I’m sorry I screwed up, okay? I’m sorry I took my last chance to get to know you instead of letting you give me the Heisman”—she hunches over an imaginary football, holding out an arm as if to push me away, like the figure on the college trophy—“forever. And I’m sorry I dragged Dereck along for the ride, but I didn’t think you’d let me come by myself.
He made me promise to ask for his character to come back from the dead in the next movie. If there is a next movie. Because…”
She presses her lips together, taking a shaky breath.
“My team covered it up, but I broke my pelvis this winter, glade skiing. I was filming GoPro footage for my social media, trying to build up my reputation as an action star. And now my hip might not heal enough for me to do action sequences. I can’t even run very far anymore.
It would be easy to recast my role. I’d be what Timothy Dalton is to James Bond. Forgotten.
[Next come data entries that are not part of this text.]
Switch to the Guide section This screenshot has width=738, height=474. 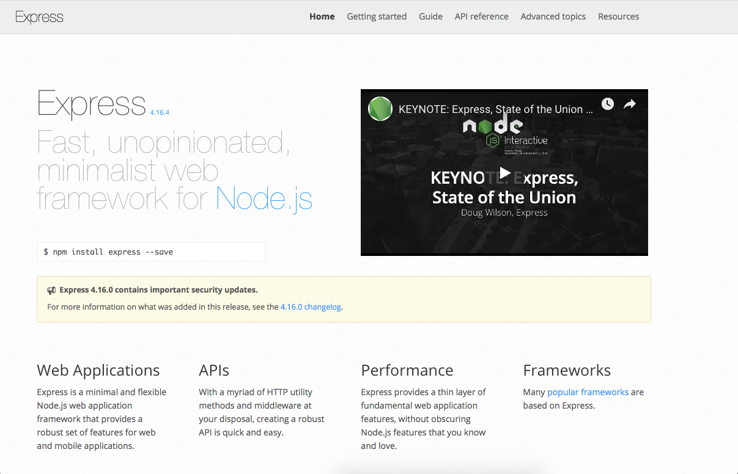click(430, 16)
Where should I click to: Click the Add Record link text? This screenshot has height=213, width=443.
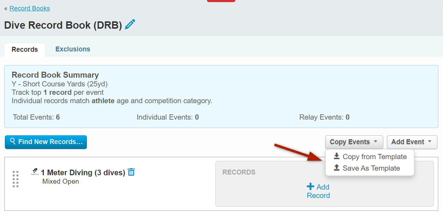coord(318,195)
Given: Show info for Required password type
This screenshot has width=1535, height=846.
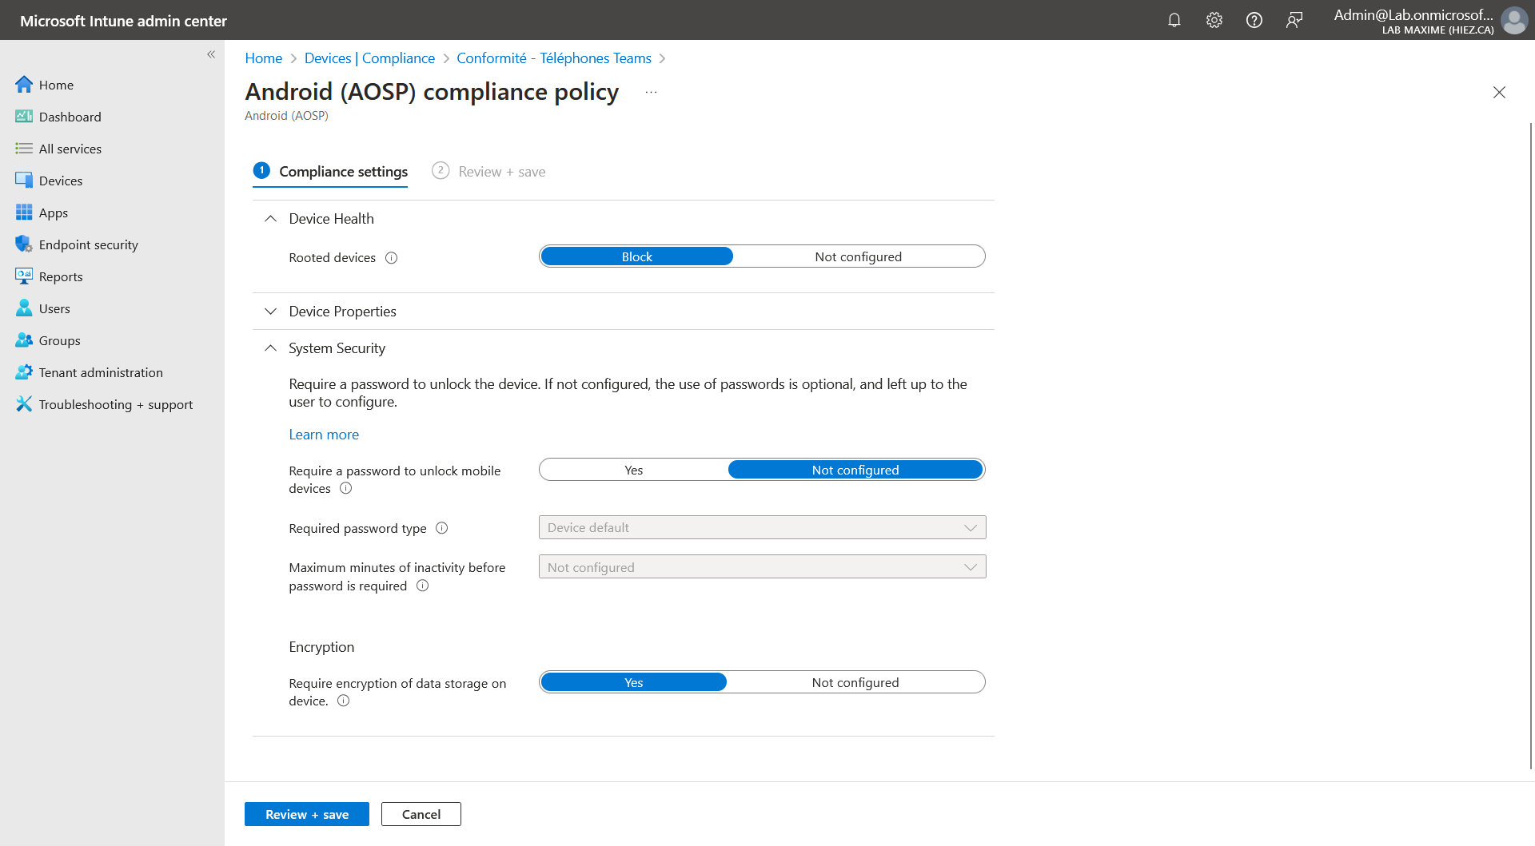Looking at the screenshot, I should (441, 528).
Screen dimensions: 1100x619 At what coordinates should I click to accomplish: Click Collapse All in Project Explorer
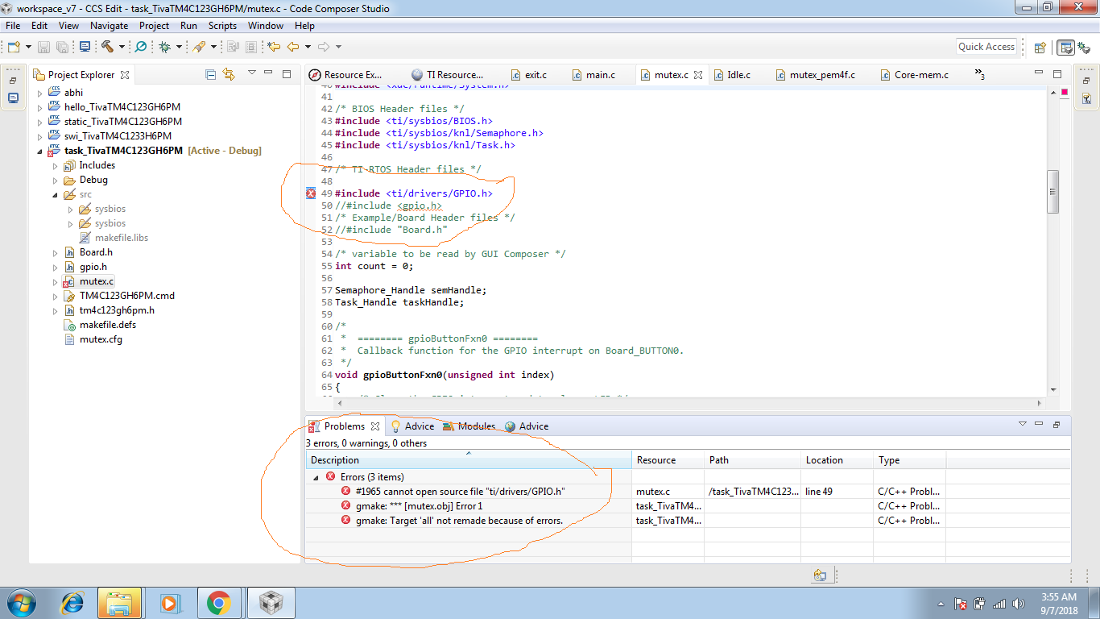click(x=211, y=74)
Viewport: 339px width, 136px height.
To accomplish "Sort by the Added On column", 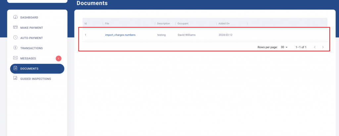I will click(224, 23).
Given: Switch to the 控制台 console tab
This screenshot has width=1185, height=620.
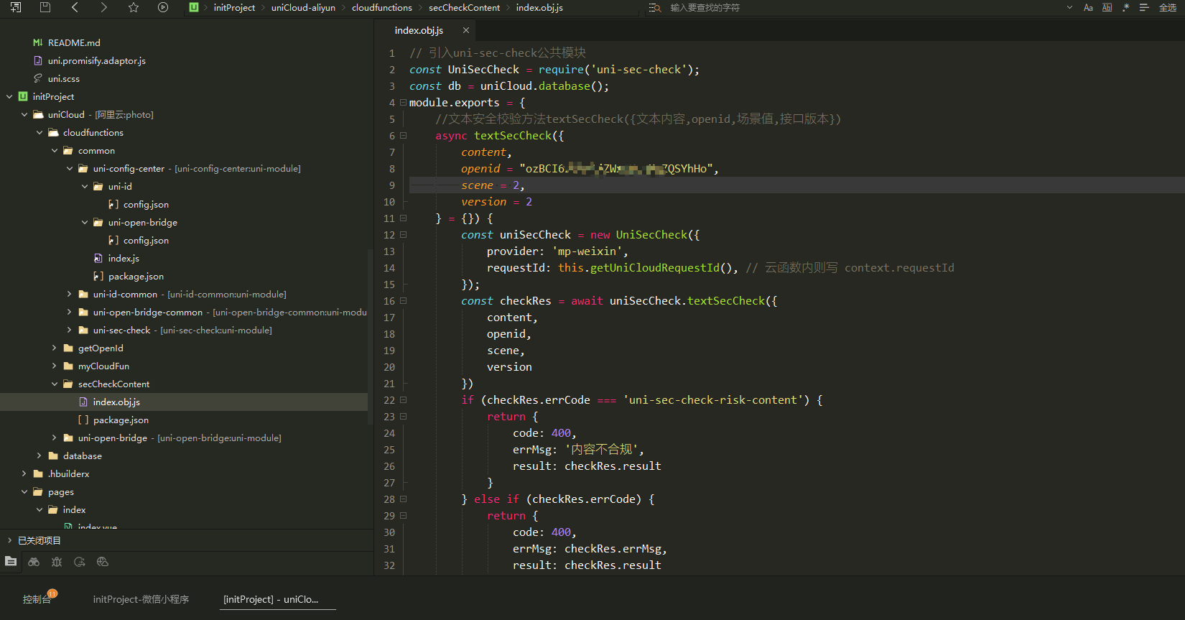Looking at the screenshot, I should (37, 599).
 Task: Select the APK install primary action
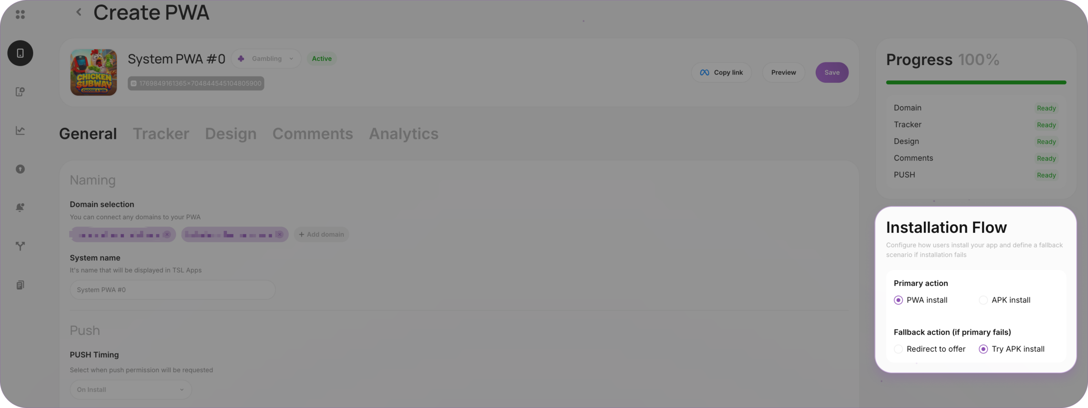click(x=983, y=300)
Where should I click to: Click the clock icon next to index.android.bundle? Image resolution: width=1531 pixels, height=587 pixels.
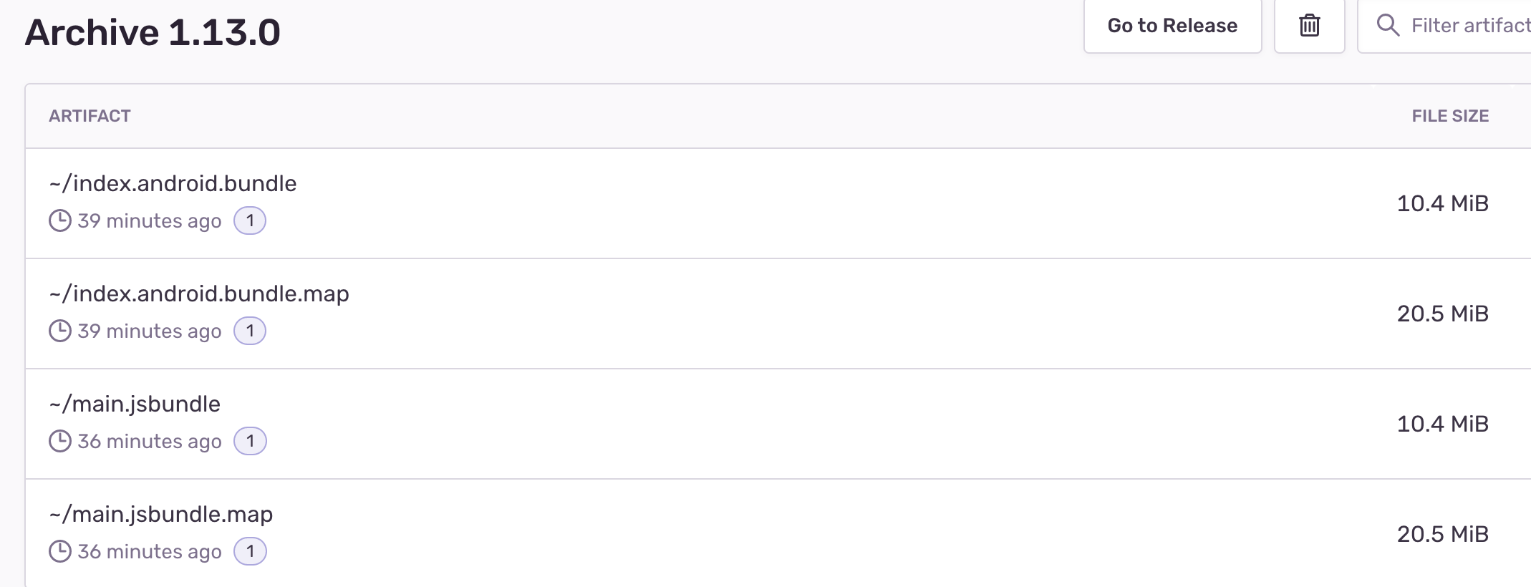tap(61, 220)
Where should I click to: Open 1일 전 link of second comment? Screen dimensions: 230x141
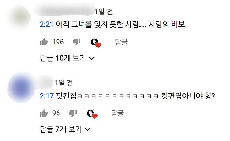(64, 83)
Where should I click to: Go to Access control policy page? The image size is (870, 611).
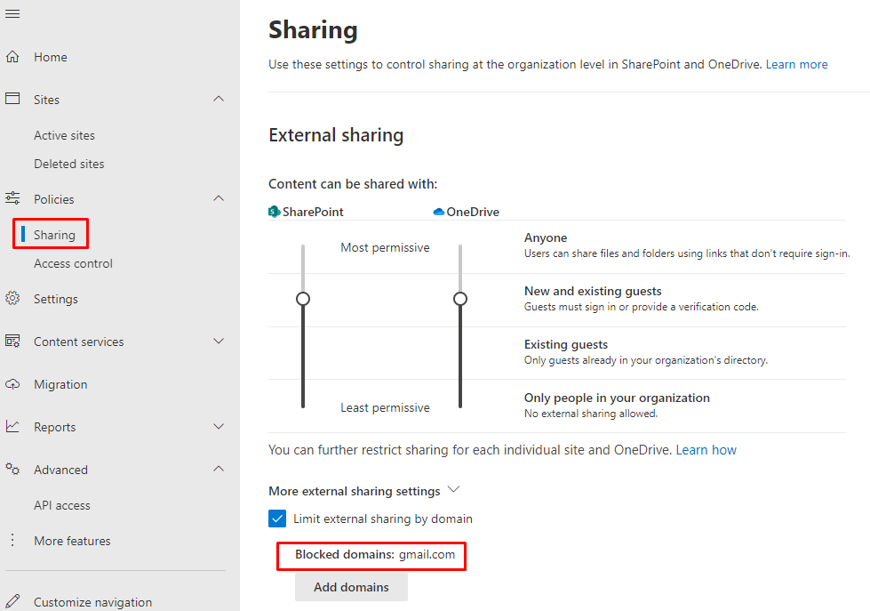[x=73, y=263]
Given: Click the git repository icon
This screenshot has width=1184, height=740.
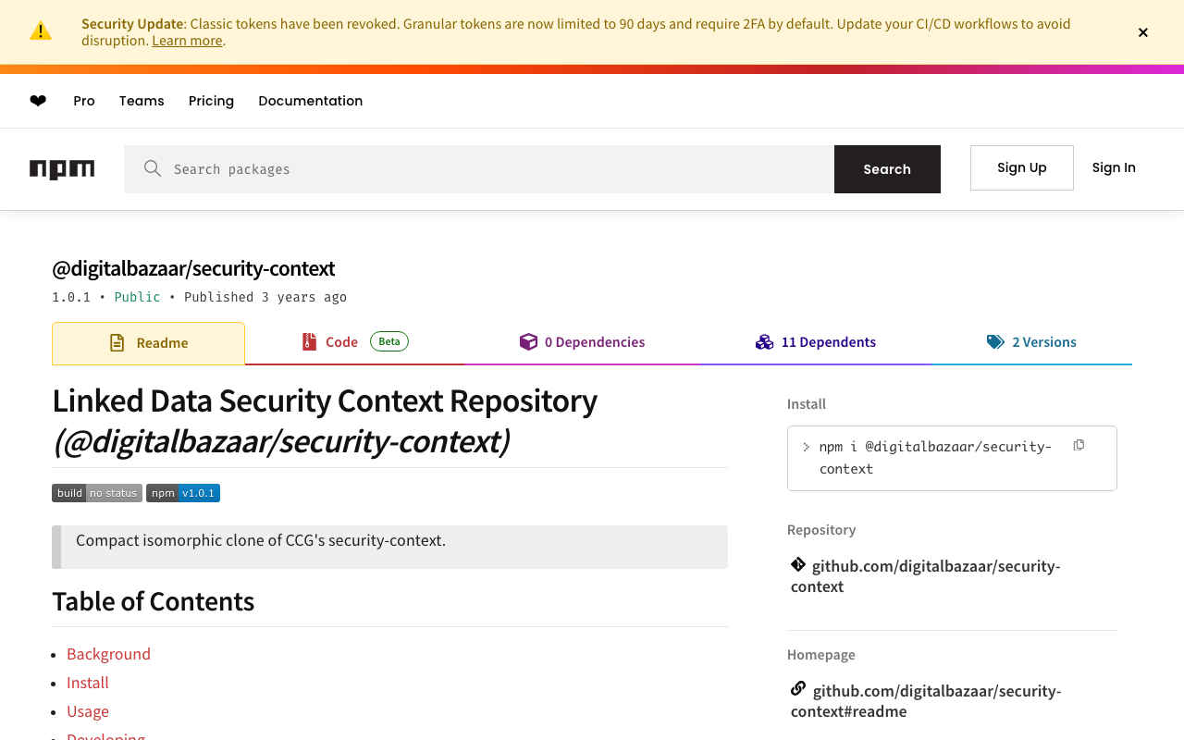Looking at the screenshot, I should pos(798,564).
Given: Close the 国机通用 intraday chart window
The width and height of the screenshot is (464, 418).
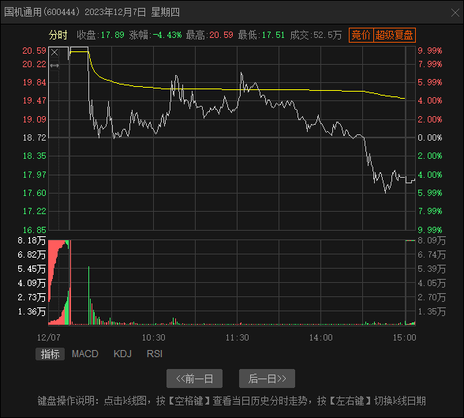Looking at the screenshot, I should click(x=455, y=13).
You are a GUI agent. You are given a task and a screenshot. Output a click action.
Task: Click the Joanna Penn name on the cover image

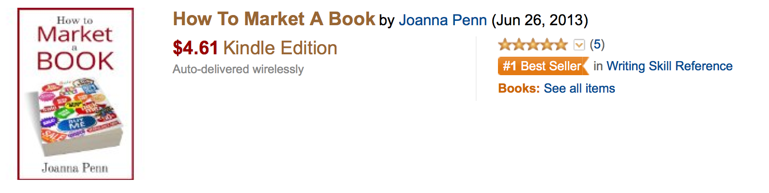75,168
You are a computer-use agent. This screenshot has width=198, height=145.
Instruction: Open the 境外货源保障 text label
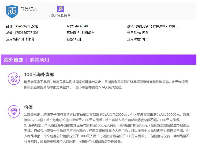tap(61, 15)
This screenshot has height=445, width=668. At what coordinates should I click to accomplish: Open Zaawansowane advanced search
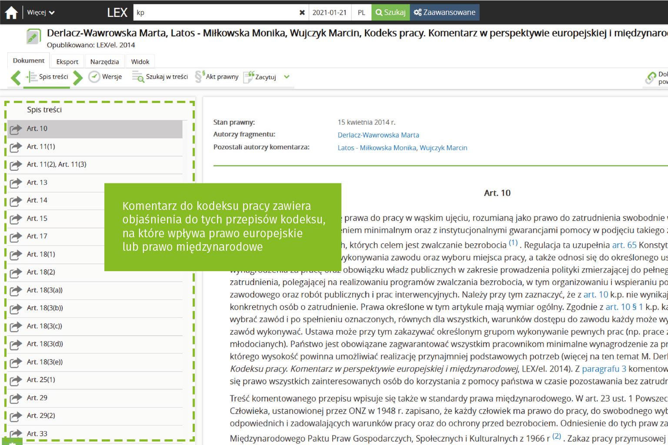[x=444, y=13]
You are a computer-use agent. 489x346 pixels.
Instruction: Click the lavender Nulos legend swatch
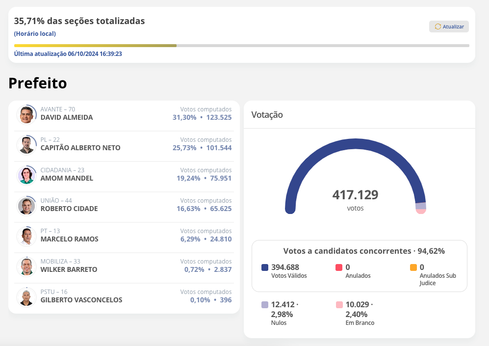(265, 305)
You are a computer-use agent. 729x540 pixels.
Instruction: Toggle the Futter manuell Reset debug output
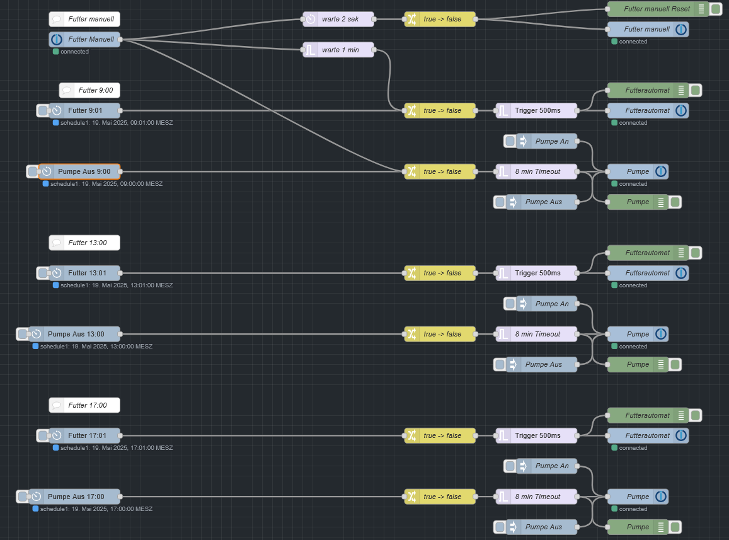click(716, 9)
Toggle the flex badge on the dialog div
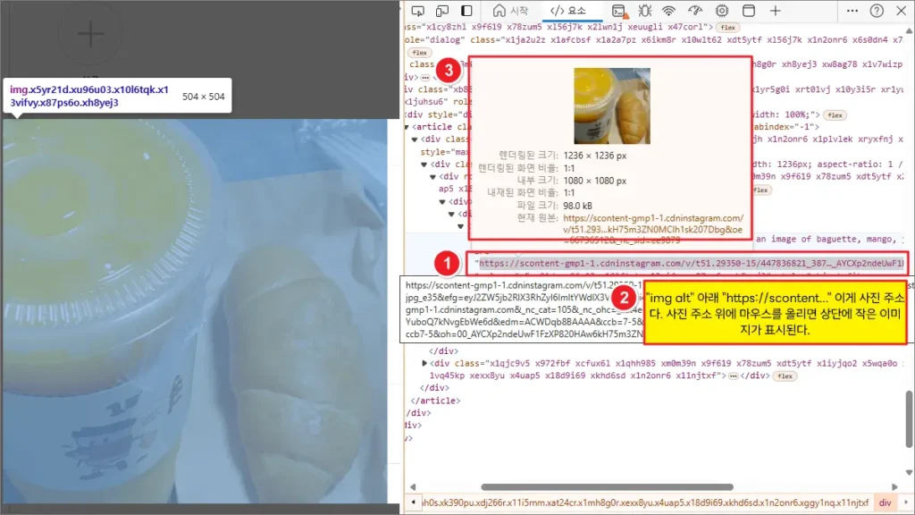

A blip.”
She turns to the back wall of the tent, looking toward the river through the wavy vinyl window.
“I know what this means for your business, so Dereck agreed to say he left for family reasons. He’ll stick to the story if he doesn’t want his character’s body to get launched into the sun in the opening credits of the sequel. ”
Sloane looks over her shoulder at me, arms wrapped across her stomach. The abdomen is the most vulnerable part of the body, with no bones to shield it. Predators instinctively go for it; vulnerable prey know to cover it up.